Sedangkan dalam sistem republik pemegang kedaulatan dan kekuasaan adalah rakyat. Konsekuensinya, semua hukum dan undang-undang menjadi otoritas parlemen yang dianggap menjadi representasi rakyat. Rakyat pula yang berhak memilih presiden atau kepala negaranya. Pemilihan itu bisa dilakukan secara langsung oleh rakyat, bisa juga oleh parlemen.
Lalu, bagaimana mekanisme suksesi dalam sistem khilafah? Dalam sistem khilafah, antara kedaulatan (al-siyadah) dan kekuasaan (al-sulthan) dibedakan secara tegas. Kedaulatan dalam khilafah Islamiyyah ada di tangan syara’. Sebab, Islam hanya mengakui Allah Swt satu-satunya pemilik otoritas untuk membuat hukum (al-hákim) dan syariat (al-musyarri’), baik dalam perkara ibadah, makanan, pakaian, akhlak, muamalah, maupun uqûbût (sanksi-sanksi). Islam tidak memberikan peluang kepada manusia untuk menetapkan hukum, meski satu hukum sekalipun. Justru manusia, apa pun kedudukannya, baik rakyat atau khalifah, semuanya berstatus sebagai mukallaf (pihak yang mendapat beban hukum) yang wajib tunduk dan patuh dengan seluruh hukum yang dibuat oleh Allah Swt (lihat QS al-Nisa’: 59-65, 105, 115; al-Maidah: 44-50).

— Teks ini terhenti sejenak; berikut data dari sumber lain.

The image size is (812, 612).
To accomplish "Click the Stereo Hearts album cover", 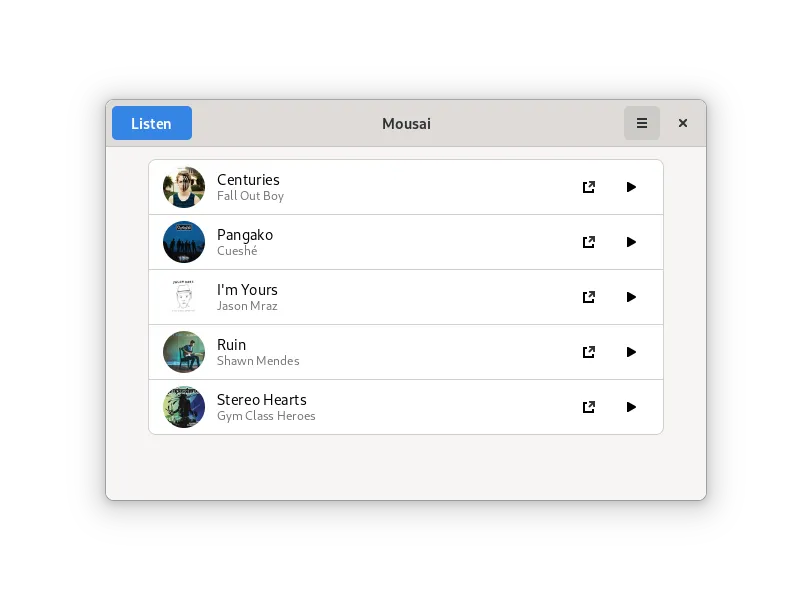I will tap(184, 407).
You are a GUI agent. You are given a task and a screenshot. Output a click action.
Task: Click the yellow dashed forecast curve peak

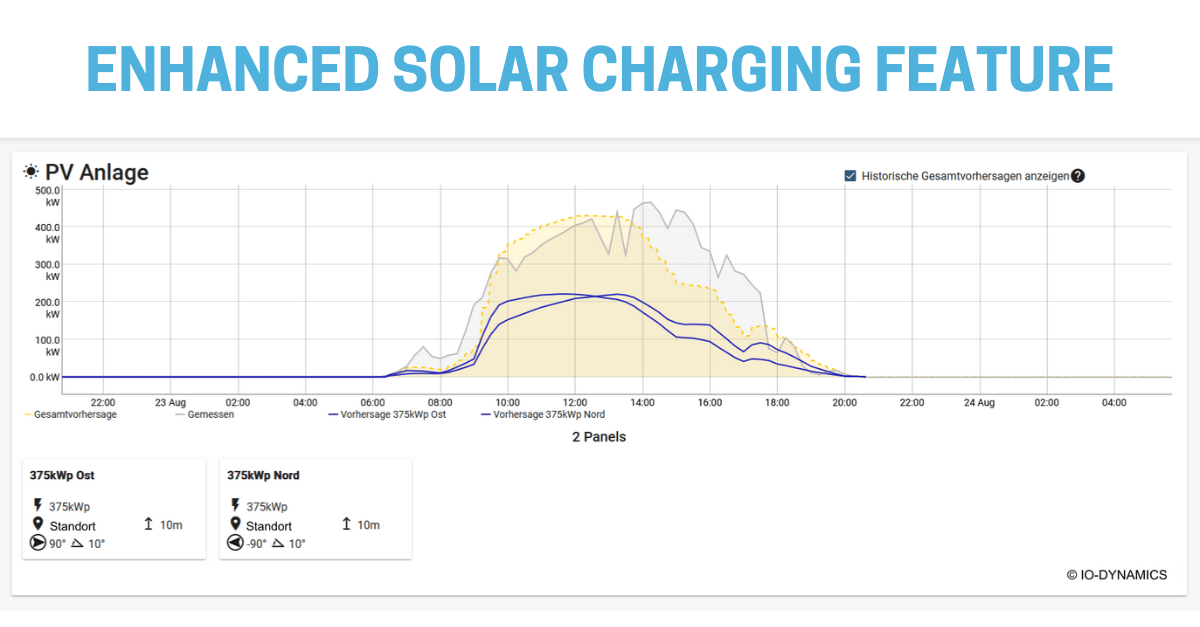(590, 215)
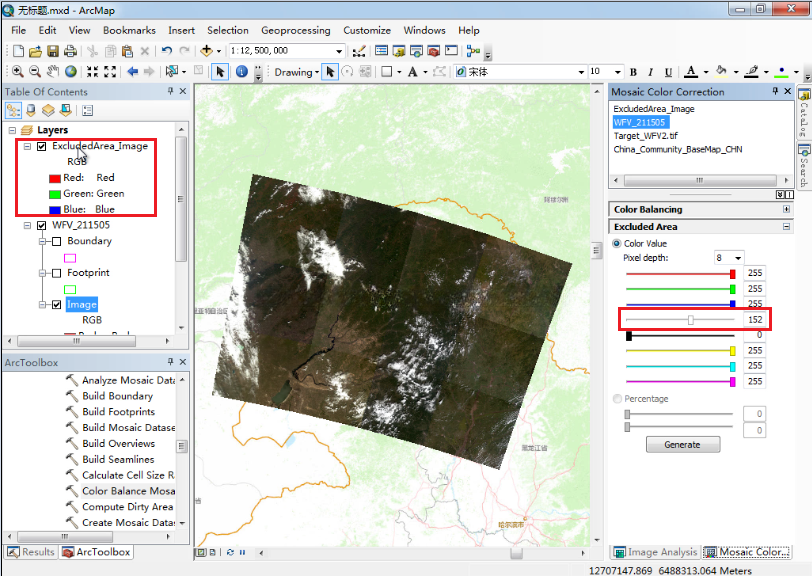Select the Percentage radio button
Screen dimensions: 812x576
coord(617,399)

Sedangkan kekuasaan diberikan kepada umat. Artinya, umatlah yang diberi hak untuk menentukan siapa yang menjadi penguasa yang akan menjalankan kedaulatan syara’ itu. Tentu saja, penguasa atau pemimpin yang dipilih harus memenuhi kriteria yang telah ditetapkan syara’. Kepala negara tersebut harus memenuhi syarat sah (syurûth al-in’iqâd) harus Muslim, baligh, berakal, laki-laki, merdeka, adil, dan mampu menjalankan tugas kekhilafahan.
Bahwa kekuasaan ada di tangan umat dipahami dari ketentuan syara’ tentang baiat. Dalam ketentuan syara’, seorang khalifah hanya bisa memiliki kekuasaan melalui bai’at. Berdasarkan nash-nash hadits, baiat merupakan satu-satunya metode yang ditentukan oleh syara’ dalam pengangkatan khalifah.

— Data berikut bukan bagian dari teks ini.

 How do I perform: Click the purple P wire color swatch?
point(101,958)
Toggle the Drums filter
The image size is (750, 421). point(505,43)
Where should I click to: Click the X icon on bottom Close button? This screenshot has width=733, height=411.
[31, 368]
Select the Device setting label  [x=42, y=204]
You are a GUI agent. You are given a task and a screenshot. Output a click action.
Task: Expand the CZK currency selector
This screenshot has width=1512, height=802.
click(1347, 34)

Hadits-hadits yang berkenaan dengan bai’at menunjukkan bahwa bai’at itu diberikan oleh kaum Muslim kepada khalifah, bukan oleh khalifah kepada kaum muslimin. Dari Ubadah bin Shamit ra, ia berkata:
بَايَعْنَا رَسُولَ اللَّهِ صَلَّى اللَّهُ عَلَيْهِ وَسَلَّمَ عَلَى السَّمْعِ وَالطَّاعَةِ فِي الْعُسْرِ وَالْيُسْرِ وَالْمَنْشَطِ وَالْمَكْرَهِ وَعَلَى أَثَرَةٍ عَلَيْنَا
Kami membai’at Rasulullah saw untuk setia mendengarkan dan mentaati perintahnya, baik dalam keadaan susah maupun mudah, baik dalam keadaan yang kami senangi atau pun kami benci, dan benar-benar kami dahululukan (HR Muslim).

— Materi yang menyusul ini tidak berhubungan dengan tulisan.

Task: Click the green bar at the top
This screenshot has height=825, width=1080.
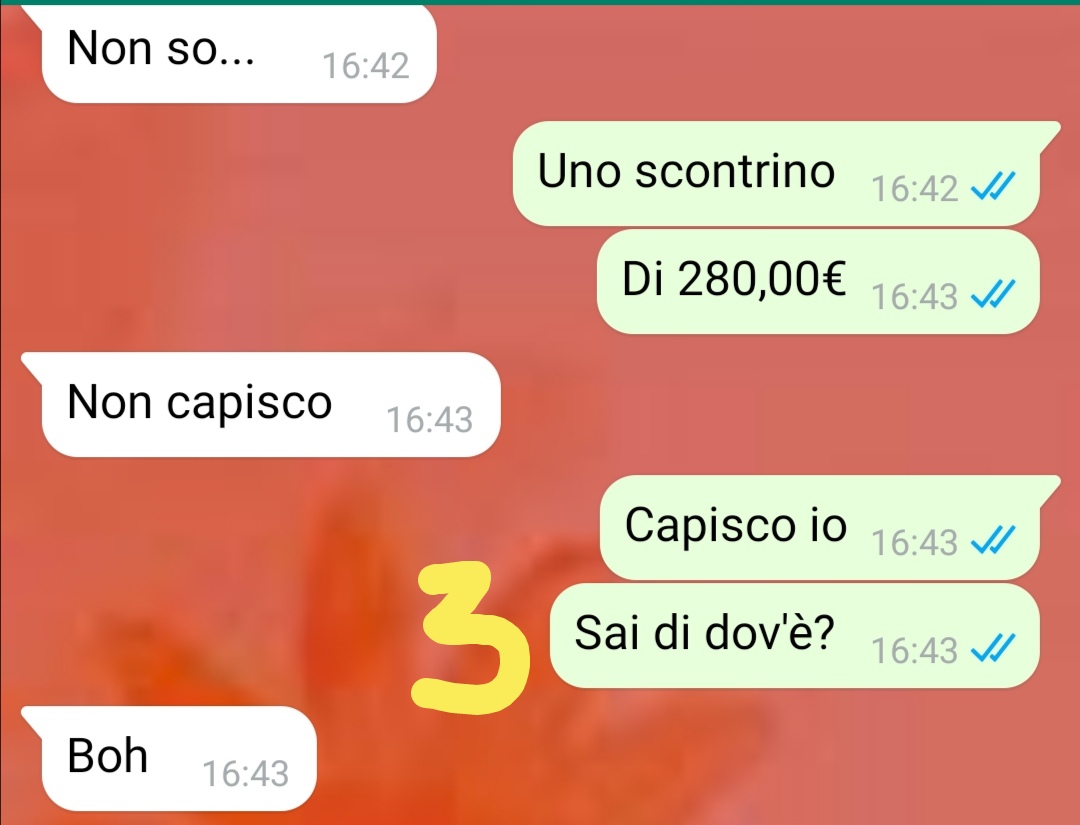Action: point(540,2)
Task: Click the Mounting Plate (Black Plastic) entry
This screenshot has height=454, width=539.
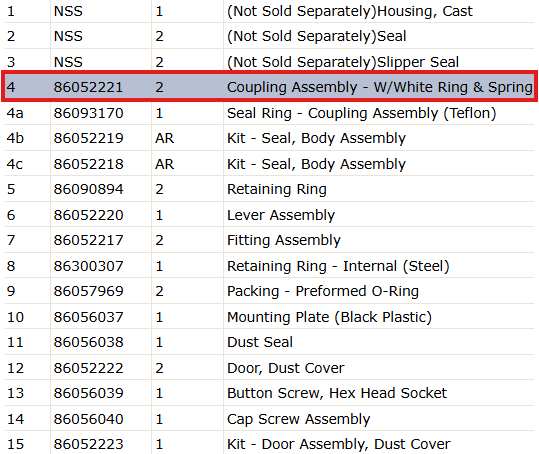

Diriwayatkan dari Jarir bin Abdullah ra, ia berkata:
بَايَعْتُ رَسُولَ اللَّهِ صَلَّى اللَّهُ عَلَيْهِ وَسَلَّمَ عَلَى إِقَامِ الصَّلَاةِ وَإِيتَاءِ الزَّكَاةِ وَالنُّصْحِ لِكُلِّ مُسْلِمٍ
Saya membaiat Rasulullah saw untuk mendirikan shalat, membayar zakat, dan memberikan nasihat kepada seluruh muslim (HR al-Bukhari).
Berdasarkan hadits-hadits tersebut seorang khalifah mendapatkan kekuasaan semata-mata dari umat melalui bai’at. Bahkan Rasulullah saw, meskipun beliau berkedudukan sebagai rasul, tetap saja mengambil baiat dari umat, baik dari laki-laki maupun perempuan. Demikian juga yang dipraktikkan oleh al-khulafâ’ al-râsyidûn. Mereka semua menjadi khalifah setelah mendapatkan baiat dari umat.
Ketentuan baiat tersebut menunjukkan bahwa Islam telah menjadikan kekuasaan di tangan umat. Sehingga umat berhak mengangkat siapa saja yang mereka pilih dan mereka baiat untuk menjadi khalifah. Dalam akad baiat tersebut, kekuasaan yang dimiliki umat itu diserahkan kepada khalifah untuk mengatur urusan rakyat berdasarkan Kitabullah dan Sunnah Rasul-Nya. Dalam hal ini, khalifah merupakan wakil umat untuk menjalankan hukum Islam (kedaulatan syara’) dalam kehidupan bernegara, bukan untuk menjalankan kedaulatan rakyat sebagaimana sistem sekular-demokrasi.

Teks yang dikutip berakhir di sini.